Because we are located inside the Milky Way, astronomers have a limited view of it, making it difficult to explore those far-reaching spiral arms. 

“It’s like being in a big city. You can look around at the buildings and you can see what street you’re on, but it’s hard to know what the whole city looks like unless you’re in a plane flying above it,” explained Hawkins. 

Hawkins believes that with the advent of advanced telescopes, scientists will be able to generate a more exact and sophisticated chemical mapping of the galaxy.

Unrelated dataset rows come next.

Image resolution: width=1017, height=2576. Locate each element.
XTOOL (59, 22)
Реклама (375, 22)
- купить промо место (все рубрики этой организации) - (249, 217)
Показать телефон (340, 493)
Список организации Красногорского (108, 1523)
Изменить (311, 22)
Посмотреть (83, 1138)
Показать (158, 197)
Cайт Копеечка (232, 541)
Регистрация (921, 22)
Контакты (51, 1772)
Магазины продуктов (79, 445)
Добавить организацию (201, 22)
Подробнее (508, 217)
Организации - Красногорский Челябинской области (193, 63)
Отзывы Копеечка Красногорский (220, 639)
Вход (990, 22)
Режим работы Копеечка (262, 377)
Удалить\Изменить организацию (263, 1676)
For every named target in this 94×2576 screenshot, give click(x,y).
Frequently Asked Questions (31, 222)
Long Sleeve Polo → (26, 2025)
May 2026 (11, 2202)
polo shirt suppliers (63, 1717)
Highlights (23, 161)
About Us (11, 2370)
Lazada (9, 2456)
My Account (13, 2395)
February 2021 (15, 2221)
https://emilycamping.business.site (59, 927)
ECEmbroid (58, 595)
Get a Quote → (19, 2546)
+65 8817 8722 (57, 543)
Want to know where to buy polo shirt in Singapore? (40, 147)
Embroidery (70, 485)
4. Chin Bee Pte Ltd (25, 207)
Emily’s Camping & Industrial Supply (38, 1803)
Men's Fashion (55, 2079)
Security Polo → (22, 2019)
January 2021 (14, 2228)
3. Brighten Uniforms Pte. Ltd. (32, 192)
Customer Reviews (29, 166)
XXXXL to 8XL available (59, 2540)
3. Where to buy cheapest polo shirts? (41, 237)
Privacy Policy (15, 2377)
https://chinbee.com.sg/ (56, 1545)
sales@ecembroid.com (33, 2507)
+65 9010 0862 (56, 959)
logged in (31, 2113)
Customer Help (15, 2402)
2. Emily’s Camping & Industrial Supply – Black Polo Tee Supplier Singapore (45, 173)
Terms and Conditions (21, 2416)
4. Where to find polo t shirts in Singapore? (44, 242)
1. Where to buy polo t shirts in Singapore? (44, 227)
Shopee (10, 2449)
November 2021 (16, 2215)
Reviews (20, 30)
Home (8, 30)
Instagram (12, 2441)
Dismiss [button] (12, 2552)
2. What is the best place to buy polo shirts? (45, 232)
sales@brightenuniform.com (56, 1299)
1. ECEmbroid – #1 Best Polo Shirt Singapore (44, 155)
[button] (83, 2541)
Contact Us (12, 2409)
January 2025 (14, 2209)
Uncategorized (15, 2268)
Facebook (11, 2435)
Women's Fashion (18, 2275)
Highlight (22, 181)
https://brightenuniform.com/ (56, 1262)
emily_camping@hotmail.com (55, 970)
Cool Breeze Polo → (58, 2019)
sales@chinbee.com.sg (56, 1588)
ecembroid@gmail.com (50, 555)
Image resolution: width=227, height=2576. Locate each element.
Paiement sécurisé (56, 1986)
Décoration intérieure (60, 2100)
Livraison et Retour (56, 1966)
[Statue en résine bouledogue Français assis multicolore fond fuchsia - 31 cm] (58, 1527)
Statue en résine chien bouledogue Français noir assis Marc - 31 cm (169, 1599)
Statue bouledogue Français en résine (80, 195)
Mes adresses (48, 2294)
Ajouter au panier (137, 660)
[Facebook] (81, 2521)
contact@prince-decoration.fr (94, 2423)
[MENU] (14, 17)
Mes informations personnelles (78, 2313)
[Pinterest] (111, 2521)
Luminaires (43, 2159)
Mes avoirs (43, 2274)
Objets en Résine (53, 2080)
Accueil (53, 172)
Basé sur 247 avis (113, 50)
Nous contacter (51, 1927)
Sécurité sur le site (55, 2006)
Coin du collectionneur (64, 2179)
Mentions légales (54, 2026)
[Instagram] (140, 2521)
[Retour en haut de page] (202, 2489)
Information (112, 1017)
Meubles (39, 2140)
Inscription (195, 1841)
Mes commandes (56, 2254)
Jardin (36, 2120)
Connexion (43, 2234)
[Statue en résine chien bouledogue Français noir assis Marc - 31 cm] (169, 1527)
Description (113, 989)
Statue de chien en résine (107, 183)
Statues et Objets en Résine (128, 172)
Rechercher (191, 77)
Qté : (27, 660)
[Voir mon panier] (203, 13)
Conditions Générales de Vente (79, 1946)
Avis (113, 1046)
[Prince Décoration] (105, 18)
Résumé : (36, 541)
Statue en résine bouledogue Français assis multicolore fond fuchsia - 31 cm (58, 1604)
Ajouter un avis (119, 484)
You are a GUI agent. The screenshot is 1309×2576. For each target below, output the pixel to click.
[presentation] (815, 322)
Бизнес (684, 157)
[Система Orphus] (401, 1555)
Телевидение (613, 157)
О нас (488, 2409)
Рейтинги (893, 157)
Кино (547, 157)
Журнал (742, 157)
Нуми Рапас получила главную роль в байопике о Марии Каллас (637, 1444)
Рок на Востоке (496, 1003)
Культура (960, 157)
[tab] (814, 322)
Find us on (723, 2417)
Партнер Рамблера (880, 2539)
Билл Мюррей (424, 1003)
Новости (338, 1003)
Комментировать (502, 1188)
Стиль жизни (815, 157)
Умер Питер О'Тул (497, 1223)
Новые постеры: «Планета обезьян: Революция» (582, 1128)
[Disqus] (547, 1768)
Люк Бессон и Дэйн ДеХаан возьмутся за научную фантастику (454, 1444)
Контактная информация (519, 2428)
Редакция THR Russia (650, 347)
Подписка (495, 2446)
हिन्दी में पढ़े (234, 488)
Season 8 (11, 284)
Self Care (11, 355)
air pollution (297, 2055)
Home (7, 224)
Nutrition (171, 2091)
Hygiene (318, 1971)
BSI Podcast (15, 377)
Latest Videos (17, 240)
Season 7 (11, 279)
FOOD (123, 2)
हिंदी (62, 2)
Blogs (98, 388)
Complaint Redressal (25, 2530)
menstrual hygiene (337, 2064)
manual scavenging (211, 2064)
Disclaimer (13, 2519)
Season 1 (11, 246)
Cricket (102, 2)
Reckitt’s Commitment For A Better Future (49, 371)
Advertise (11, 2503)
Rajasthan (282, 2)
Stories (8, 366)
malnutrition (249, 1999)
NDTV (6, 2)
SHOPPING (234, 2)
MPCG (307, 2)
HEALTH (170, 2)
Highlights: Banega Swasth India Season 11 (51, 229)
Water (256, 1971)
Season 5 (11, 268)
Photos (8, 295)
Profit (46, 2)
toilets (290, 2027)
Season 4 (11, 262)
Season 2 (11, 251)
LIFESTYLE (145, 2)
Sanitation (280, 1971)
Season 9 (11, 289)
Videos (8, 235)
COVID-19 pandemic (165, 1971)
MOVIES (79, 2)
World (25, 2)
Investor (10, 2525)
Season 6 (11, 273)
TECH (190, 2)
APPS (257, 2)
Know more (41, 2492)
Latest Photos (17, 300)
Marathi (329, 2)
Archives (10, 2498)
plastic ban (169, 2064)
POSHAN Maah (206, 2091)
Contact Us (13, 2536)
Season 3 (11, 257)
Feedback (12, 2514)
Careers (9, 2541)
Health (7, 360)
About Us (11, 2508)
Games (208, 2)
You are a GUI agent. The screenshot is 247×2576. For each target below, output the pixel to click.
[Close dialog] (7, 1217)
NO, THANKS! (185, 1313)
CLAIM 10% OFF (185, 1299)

The findings are published in the journal Monthly Notices of the Royal Astronomical Society.

Study abstract:

Chemical Cartography, or mapping, of our Galaxy has the potential to fully transform our view of its structure and formation. In this work, we use chemical cartography to explore the metallicity distribution of OBAF-type disk stars from the LAMOST survey and a complementary sample of disk giant stars from Gaia DR3. We use these samples to constrain the radial and vertical metallicity gradients across the Galactic disk. We also explore whether there are detectable azimuthal variations in the metallicity distribution on top of the radial gradient. For the OBAF-type star sample from LAMOST, we find a radial metallicity gradient of Δ[Fe/H]/ΔR ∼−0.078 ± 0.001 dex/kpc in the plane of the disk and a vertical metallicity gradient of Δ[Fe/H]/ΔZ ∼−0.15 ± 0.01 dex/kpc in the solar neighborhood. The radial gradient becomes shallower with increasing vertical height while the vertical gradient becomes shallower with increasing Galactocentric radius, consistent with other studies. We also find detectable spatially-dependent azimuthal variations on top of the radial metallicity gradient at the level of ∼0.10 dex. Interestingly, the azimuthal variations appear be close to the Galactic spiral arms in one dataset (Gaia DR3) but not the other (LAMOST). These results suggest that there is azimuthal structure in the Galactic metallicity distribution and that in some cases it is co-located with spiral arms.